## Dataset records:
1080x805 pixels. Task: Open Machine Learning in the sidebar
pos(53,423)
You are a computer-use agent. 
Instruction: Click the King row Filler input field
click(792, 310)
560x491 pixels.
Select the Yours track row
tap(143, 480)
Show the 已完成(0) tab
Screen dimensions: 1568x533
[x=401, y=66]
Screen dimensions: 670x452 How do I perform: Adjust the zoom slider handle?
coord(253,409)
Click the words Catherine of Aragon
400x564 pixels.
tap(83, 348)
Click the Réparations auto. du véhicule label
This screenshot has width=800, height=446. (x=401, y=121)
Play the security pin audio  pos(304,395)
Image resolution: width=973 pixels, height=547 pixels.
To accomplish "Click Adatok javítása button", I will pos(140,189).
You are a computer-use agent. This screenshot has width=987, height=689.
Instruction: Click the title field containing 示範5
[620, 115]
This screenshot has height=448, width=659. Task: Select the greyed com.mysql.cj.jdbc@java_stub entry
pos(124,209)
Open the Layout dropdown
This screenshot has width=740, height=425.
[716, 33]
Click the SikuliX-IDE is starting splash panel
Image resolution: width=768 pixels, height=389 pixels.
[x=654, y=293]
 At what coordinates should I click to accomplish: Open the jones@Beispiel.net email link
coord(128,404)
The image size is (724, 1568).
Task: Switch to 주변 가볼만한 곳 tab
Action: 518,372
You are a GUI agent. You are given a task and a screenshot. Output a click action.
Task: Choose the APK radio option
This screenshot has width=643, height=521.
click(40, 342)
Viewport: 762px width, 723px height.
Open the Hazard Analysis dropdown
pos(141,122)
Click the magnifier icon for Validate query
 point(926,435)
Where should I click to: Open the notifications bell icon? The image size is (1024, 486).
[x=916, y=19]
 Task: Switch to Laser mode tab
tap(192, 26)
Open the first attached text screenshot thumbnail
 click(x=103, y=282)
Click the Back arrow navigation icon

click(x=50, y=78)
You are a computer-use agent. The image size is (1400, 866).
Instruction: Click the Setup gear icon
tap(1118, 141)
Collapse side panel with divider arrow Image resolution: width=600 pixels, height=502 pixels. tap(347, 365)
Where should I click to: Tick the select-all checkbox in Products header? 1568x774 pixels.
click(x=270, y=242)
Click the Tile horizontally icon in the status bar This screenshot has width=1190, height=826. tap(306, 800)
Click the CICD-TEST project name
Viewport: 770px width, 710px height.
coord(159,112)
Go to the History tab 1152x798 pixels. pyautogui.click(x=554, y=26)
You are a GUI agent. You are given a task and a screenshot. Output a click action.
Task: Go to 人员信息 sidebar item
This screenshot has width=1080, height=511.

## Problem:
Set out the records again, exactly as they appear above.

## Output below:
1080x805 pixels. Task: Open Machine Learning in the sidebar
pos(53,423)
You are a computer-use agent. 
Instruction: Click the King row Filler input field
click(792, 310)
560x491 pixels.
Select the Yours track row
tap(143, 480)
Show the 已完成(0) tab
Screen dimensions: 1568x533
[x=401, y=66]
Screen dimensions: 670x452 How do I perform: Adjust the zoom slider handle?
coord(253,409)
Click the words Catherine of Aragon
400x564 pixels.
tap(83, 348)
Click the Réparations auto. du véhicule label
This screenshot has width=800, height=446. (x=401, y=121)
Play the security pin audio  pos(304,395)
Image resolution: width=973 pixels, height=547 pixels.
To accomplish "Click Adatok javítása button", I will pos(140,189).
You are a computer-use agent. This screenshot has width=987, height=689.
Instruction: Click the title field containing 示範5
[620, 115]
This screenshot has height=448, width=659. Task: Select the greyed com.mysql.cj.jdbc@java_stub entry
pos(124,209)
Open the Layout dropdown
This screenshot has width=740, height=425.
[716, 33]
Click the SikuliX-IDE is starting splash panel
Image resolution: width=768 pixels, height=389 pixels.
[x=654, y=293]
 At what coordinates should I click to accomplish: Open the jones@Beispiel.net email link
coord(128,404)
The image size is (724, 1568).
Task: Switch to 주변 가볼만한 곳 tab
Action: 518,372
You are a GUI agent. You are given a task and a screenshot. Output a click action.
Task: Choose the APK radio option
This screenshot has width=643, height=521.
click(40, 342)
Viewport: 762px width, 723px height.
Open the Hazard Analysis dropdown
pos(141,122)
Click the magnifier icon for Validate query
 point(926,435)
Where should I click to: Open the notifications bell icon? The image size is (1024, 486).
[x=916, y=19]
 Task: Switch to Laser mode tab
tap(192, 26)
Open the first attached text screenshot thumbnail
 click(x=103, y=282)
Click the Back arrow navigation icon

click(x=50, y=78)
You are a computer-use agent. The image size is (1400, 866).
Instruction: Click the Setup gear icon
tap(1118, 141)
Collapse side panel with divider arrow Image resolution: width=600 pixels, height=502 pixels. tap(347, 365)
Where should I click to: Tick the select-all checkbox in Products header? 1568x774 pixels.
click(x=270, y=242)
Click the Tile horizontally icon in the status bar This screenshot has width=1190, height=826. tap(306, 800)
Click the CICD-TEST project name
Viewport: 770px width, 710px height.
coord(159,112)
Go to the History tab 1152x798 pixels. pyautogui.click(x=554, y=26)
You are a GUI agent. You are given a task and a screenshot. Output a click action.
Task: Go to 人员信息 sidebar item
This screenshot has width=1080, height=511.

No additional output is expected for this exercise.